This is mathematically identical to magnetostatics

\[\div \vec{B} = 0 \qquad \curl \vec{B} = \mu_0 \vec{J}\]

Conclusion: Faraday-induced electric fields are determined by \( -(\partial \vec{B} / \partial t) \) in exactly the same way as magnetostatic fields are determined by \( \mu_0 \vec{J} \). The analog to Biot-Savart is

\[\vec{E} = - \frac{1}{4 \pi} \int \frac{(\partial \vec{B} / \partial t) \cross \vu{\gr}}{\gr ^2} \dd \tau = - \frac{1}{4 \pi} \pdv{}{t} \int \frac{\vec{B} \cross \vu{\gr}}{\gr ^2} \dd \tau \tagl{7.18}\]

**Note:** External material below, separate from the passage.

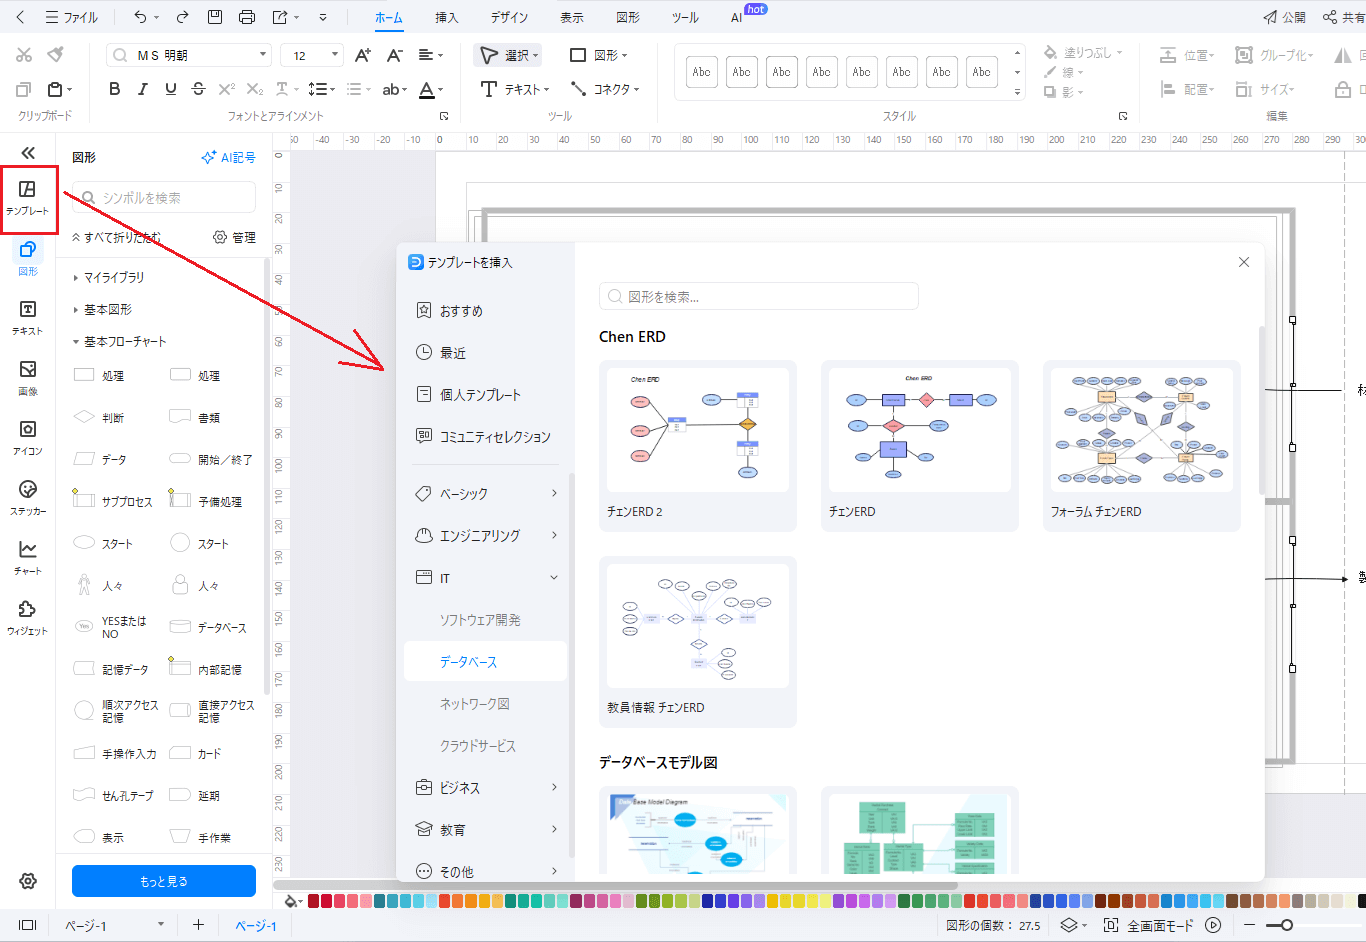The height and width of the screenshot is (942, 1366).
Task: Toggle italic text formatting
Action: (x=142, y=89)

and if symmetry permits, we can use all the tricks associated with Ampere’s law in integral form (\( \oint \vec{B} \cdot \dd \vec{l} = \mu_0 I_{enc} \)), only now it’s Faraday’s law in integral form:

\[\oint \vec{E} \cdot \dd \vec{l} = - \dv{\Phi}{t} \tagl{7.19}\]

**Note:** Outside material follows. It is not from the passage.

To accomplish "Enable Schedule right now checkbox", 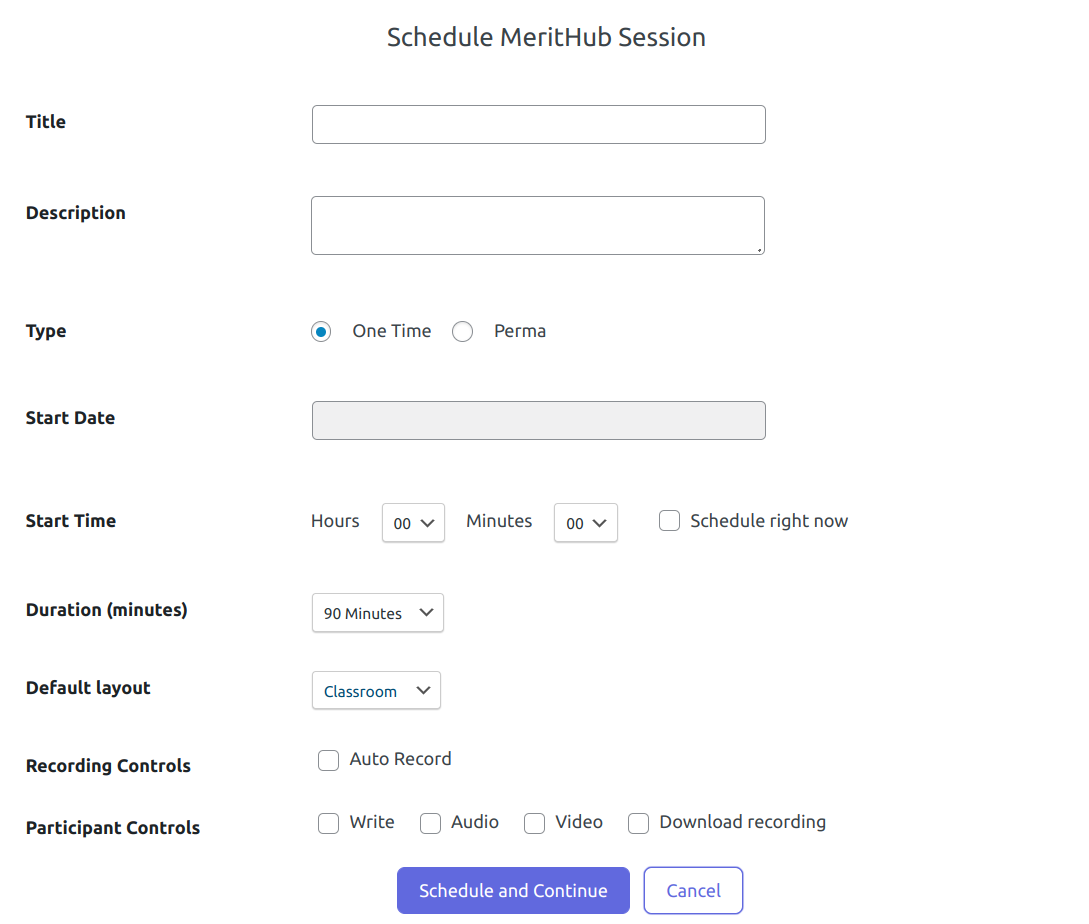I will pos(670,521).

The rate of change of (magnetic) flux through the Amperian loop plays the role formerly assigned to \( \mu_0 I_{enc} \).

Example 7.7 #

A uniform magnetic field \( \vec{B}(t) \), pointing straight up, fills the shaded circular region of Fig. 7.25. If \( \vec{B} \) is changing with time, what is the induced electric field?

Figure 7.25

\( \vec{E} \) points in the circumferential direction, just like the magnetic field inside a long straight wire carrying a uniform current density. Draw an Amperian loop of radius \( s \), and apply Faraday’s law:

\[\oint \vec{E} \cdot \dd \vec{l} = E ( 2 \pi s) = - \dv{\Phi}{t} = - \dv{}{t} \left( \pi s^2 B(t) \right) = - \pi s^2 \dv{B}{t}\]

Therefore

\[\vec{E} = - \frac{s}{2} \dv{B}{t} \vu{\phi}\]

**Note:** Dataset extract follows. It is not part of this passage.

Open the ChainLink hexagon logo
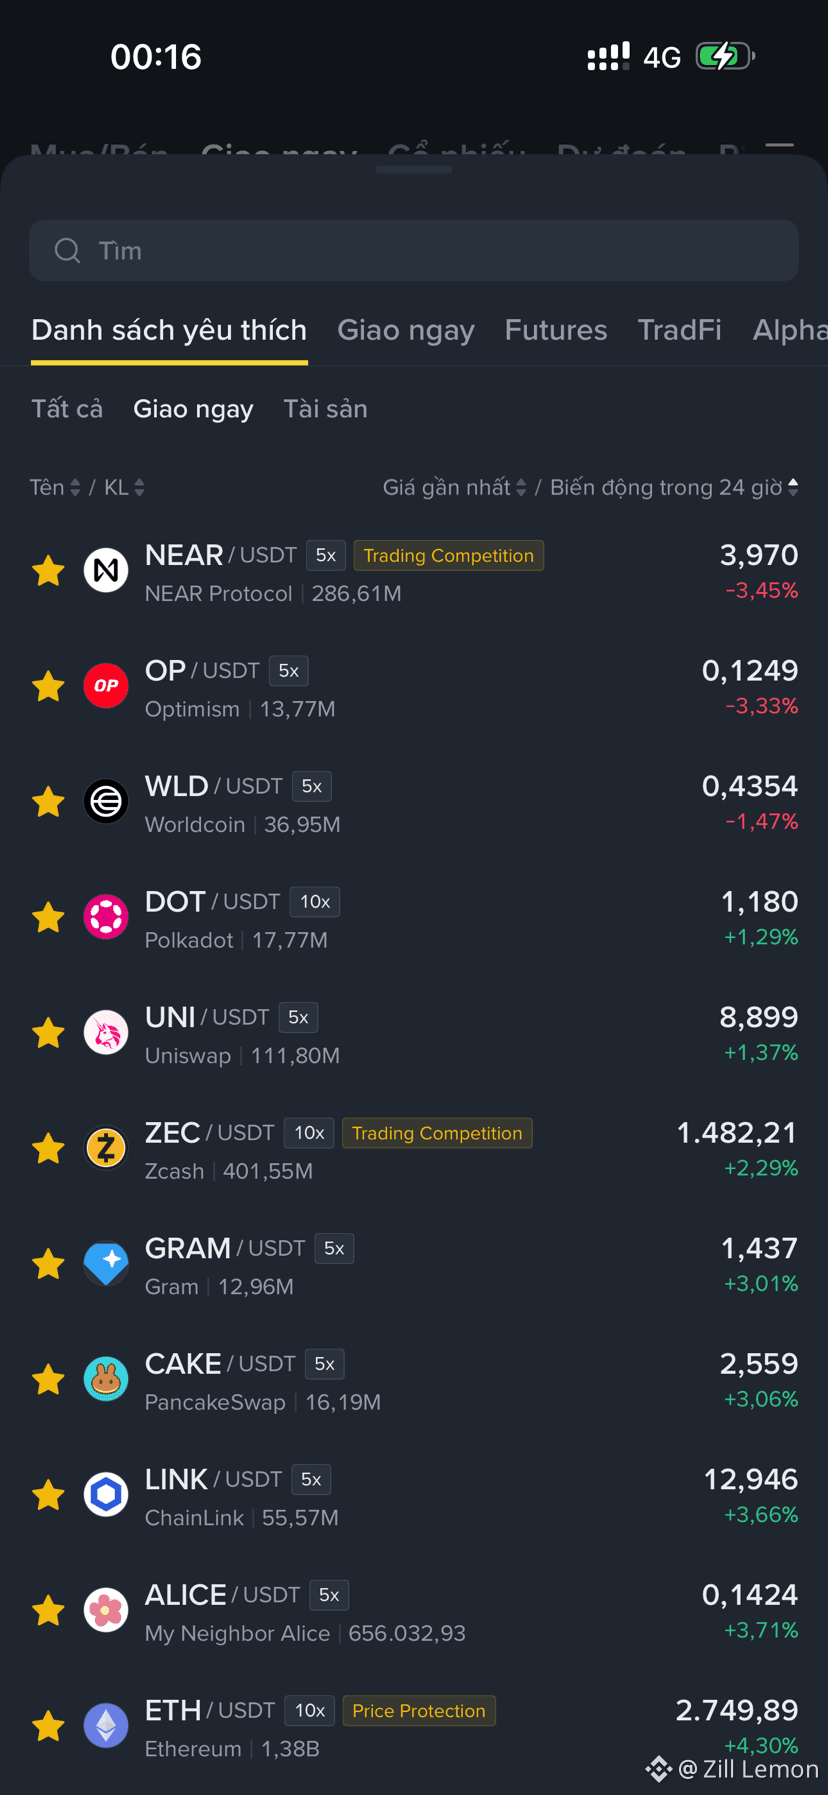The width and height of the screenshot is (828, 1795). pyautogui.click(x=106, y=1495)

If \( \vec{B} \) is increasing, \( \vec{E} \) runs clockwise, as viewed from above.

Example 7.8 #

A line charge \( \lambda \) is glued to the rim of a wheel of radius \( b \), which is then suspended horizontally, as shown in Fig 7.26, so that it is free to rotate (the spokes are made of some nonconducting material - wood, maybe). In the central region, out to radius \( a \) , there is a uniform magnetic field \( \vec{B}_0 \), pointing up. Now someone turns the field off. What happens?

The changing magnetic field will induce an electric field, curling around the axis of the wheel. This electric field exerts a force on the charges at the rim, and the wheel starts to turn. According to Lenz’s law, it will rotate in such a direction that its field tends to restore the upward flux. The motion, then, is counterclockwise, as viewed frrom above. Faraday’s law, applied to the loop at radius \( b \), says

\[\oint \vec{E} \cdot \dd \vec{l} = E ( 2 \pi b) = - \dv{\Phi}{t} = - \pi ^2 \dv{B}{t}\]

or

\[\vec{E} = - \frac{a^2}{2b} \dv{B}{t} \vu{\phi}\]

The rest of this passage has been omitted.